Reproduce the part of the data that opens with the line containing "The width and" and closes with the line containing "click(x=114, y=139)", including both of those lines.
--- start RECORDS TO PROCESS ---
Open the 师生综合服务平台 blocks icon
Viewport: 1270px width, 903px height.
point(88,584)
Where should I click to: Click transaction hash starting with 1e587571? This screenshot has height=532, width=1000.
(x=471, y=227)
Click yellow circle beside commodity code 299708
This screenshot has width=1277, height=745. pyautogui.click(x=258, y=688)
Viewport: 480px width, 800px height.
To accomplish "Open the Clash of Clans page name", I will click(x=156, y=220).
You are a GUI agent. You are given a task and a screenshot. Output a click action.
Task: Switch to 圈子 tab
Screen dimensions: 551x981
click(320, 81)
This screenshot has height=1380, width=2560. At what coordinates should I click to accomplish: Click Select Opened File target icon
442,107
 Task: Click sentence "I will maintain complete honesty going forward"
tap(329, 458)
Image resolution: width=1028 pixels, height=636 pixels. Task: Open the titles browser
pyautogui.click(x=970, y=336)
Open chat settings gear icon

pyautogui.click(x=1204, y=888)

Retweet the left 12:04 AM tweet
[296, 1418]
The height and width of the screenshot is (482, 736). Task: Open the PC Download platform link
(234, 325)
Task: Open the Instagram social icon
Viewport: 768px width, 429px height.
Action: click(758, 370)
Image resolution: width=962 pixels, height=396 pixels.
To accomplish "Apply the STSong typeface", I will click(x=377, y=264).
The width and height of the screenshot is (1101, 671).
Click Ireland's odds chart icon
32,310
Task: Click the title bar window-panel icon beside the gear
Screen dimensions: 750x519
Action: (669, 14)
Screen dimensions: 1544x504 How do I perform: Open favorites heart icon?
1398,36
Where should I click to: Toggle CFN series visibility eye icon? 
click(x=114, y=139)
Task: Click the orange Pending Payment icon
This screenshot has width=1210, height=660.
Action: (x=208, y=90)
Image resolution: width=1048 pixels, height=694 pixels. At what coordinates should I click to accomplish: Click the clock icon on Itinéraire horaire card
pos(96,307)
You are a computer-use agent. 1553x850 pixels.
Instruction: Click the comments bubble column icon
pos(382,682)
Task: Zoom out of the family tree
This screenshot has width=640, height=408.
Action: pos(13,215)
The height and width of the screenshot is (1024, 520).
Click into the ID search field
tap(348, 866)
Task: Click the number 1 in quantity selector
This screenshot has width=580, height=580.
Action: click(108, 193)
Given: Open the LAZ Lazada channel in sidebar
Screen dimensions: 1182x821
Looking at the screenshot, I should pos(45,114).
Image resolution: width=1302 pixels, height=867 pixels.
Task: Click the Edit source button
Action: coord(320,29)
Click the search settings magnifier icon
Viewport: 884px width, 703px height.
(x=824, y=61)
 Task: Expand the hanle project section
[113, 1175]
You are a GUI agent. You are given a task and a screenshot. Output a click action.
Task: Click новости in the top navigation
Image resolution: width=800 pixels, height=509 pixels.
--- end RECORDS TO PROCESS ---
RESULT OF THIS TASK:
The width and height of the screenshot is (1101, 671).
Click Ireland's odds chart icon
32,310
Task: Click the title bar window-panel icon beside the gear
Screen dimensions: 750x519
Action: (669, 14)
Screen dimensions: 1544x504 How do I perform: Open favorites heart icon?
1398,36
Where should I click to: Toggle CFN series visibility eye icon? 
click(x=114, y=139)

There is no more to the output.